● STATED GOAL
Give again the passage of the train blog post between "(Man, to female" and "horde of wildebeest.", inclusive.

● TEXT EXTRACT
┌────────
Sunday, September 18, 2005

A landmark decision

Overheard lately on the train:

(On a cell phone) “You two belong together. I always, always, thought that. I never told anybody, but I always thought it.”

(On a cell phone) “If you go to Delaware, you are going to get pregnant.”

(Man, to female companion) “I brought my favorite Star Trek episode to show you.” “Tribbles?” “No, no, this is Next Generation. It’s 'The Naked Now.'”


When I’m not eavesdropping on people’s conversations, it’s likely that I’m waiting for my train to arrive. In Baltimore, this is easy: there are really only two platforms – one for the commuter train, and one for Amtrak, a track going in each direction. In Penn Station, you have to be on your toes; they very craftily do not tell you what track your train is boarding at until it’s time to board, causing the crowd to rush for the escalators like a horde of wildebeest.

Last night, Saturday night, I was waiting to catch the last train from New York to Baltimore. The station was not as crowded as on Friday nights, but the last train is always packed. There’s one more train that goes as far as Philadelphia, but for anyone going further, this was it.

A woman was staring at the giant board hanging in the middle of the boarding area. She caught my eye and came over to me. “Can I ask you a stupid question?” she asked. She seemed nice, with smartly short-trimmed grey hair and blue eyes.
└────────
(Word and element locating data)
┌────────
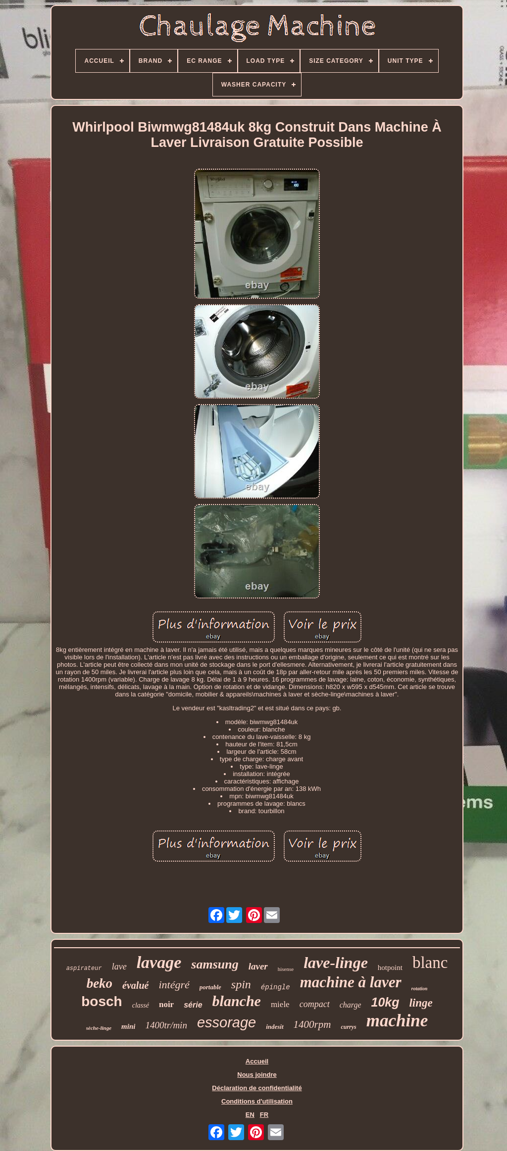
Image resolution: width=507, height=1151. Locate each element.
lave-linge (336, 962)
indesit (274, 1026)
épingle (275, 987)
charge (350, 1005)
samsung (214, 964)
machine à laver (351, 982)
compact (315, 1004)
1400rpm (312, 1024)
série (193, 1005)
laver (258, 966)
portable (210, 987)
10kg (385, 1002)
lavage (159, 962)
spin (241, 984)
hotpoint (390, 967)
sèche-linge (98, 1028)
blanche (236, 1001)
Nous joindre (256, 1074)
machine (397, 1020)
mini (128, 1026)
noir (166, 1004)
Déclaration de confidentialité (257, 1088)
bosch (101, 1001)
└────────
┌────────
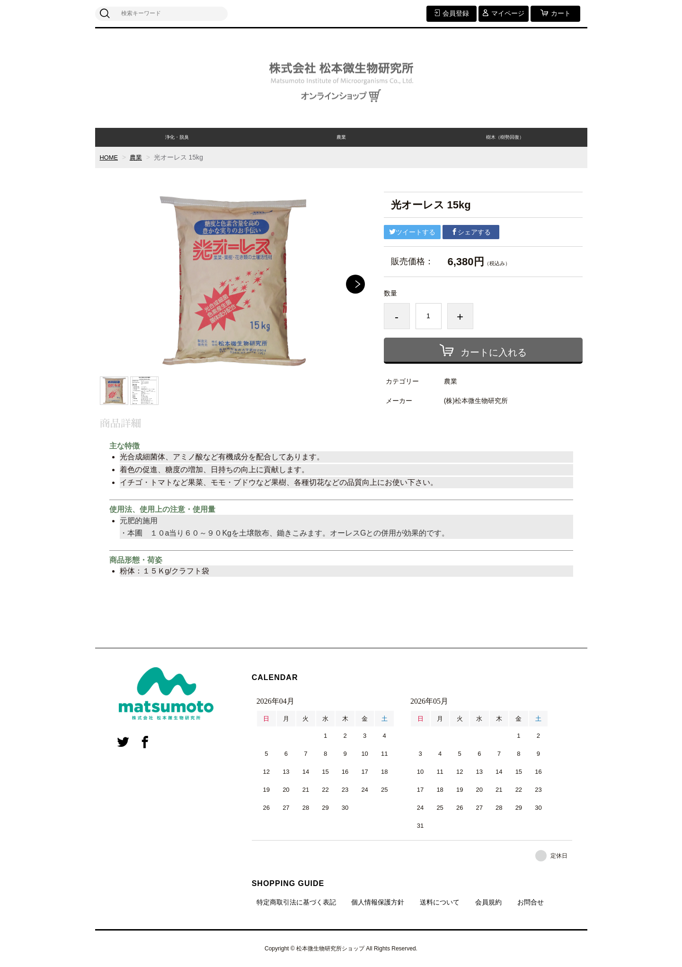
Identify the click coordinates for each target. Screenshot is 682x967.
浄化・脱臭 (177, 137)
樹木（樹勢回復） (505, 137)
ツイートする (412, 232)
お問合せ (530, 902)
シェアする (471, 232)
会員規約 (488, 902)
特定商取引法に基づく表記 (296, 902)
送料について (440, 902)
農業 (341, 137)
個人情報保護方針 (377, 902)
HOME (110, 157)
└────────
● RESPONSE TO THIS EXERCISE
(Man, to female companion) “I brought my favorite Star Trek episode to show you.” “Tribbles?” “No, no, this is Next Generation. It’s 'The Naked Now.'”


When I’m not eavesdropping on people’s conversations, it’s likely that I’m waiting for my train to arrive. In Baltimore, this is easy: there are really only two platforms – one for the commuter train, and one for Amtrak, a track going in each direction. In Penn Station, you have to be on your toes; they very craftily do not tell you what track your train is boarding at until it’s time to board, causing the crowd to rush for the escalators like a horde of wildebeest.